Krugman is naive in arguing that the “merchants of death” are not driving our support for Ukraine and for Israel.  Perhaps, but the largest weapons manufacturers are poised to garner the profits from the increased manufacturing of weapons systems driven by the demands of the Ukrainians and the Israelis.   These manufacturers also drive the high costs of such outrageously expensive weapons systems as the F-35 fighter jet, which gave the late Senator John McCain “sticker shock.”

The ability to track weapons deliveries to third countries will be getting even more difficult because the Biden administration wants to conduct arms sales with Israel in complete secrecy, without any possibility of oversight from Congress or the public.  The former director of congressional and public affairs for the State Department’s Bureau of Political-Military Affairs, Josh Paul, resigned last month to protest hasty weapons deliveries to Israel that hadn’t received proper oversight.

It’s hard enough to get the United States to change course on its policies of militarization without public intellectuals, such as Paul Krugman, understating the power and influence of the military-industrial complex and spreading misinformation about the issue.  The military paranoia of the Cold War promoted massive military-industrial complexes in the United States and the Soviet Union that led Washington into Vietnam in the 1960s and Moscow into Afghanistan in the 1980s.  Post-9/11 paranoia led the Bush administration into Afghanistan and Iraq.

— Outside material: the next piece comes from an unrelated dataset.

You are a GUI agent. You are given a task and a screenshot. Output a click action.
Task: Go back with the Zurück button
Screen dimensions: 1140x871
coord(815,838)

It seems clear that the military-industrial complex is driving huge government expenditures on munitions and preparedness in response to the wars in Ukraine and Gaza. At the same time, the military-industrial complex is inventive in developing new reasons for maintaining as many bases as possible long after the wars that led to their creation were ended. After 9/11, we waged wars for two decades in Iraq and Afghanistan, establishing fourteen new bases in East Europe, the Middle East, Southwest Asia, and the Caucasus.  Some of these bases were designed to combat terrorism; more likely, they became targets for terrorists.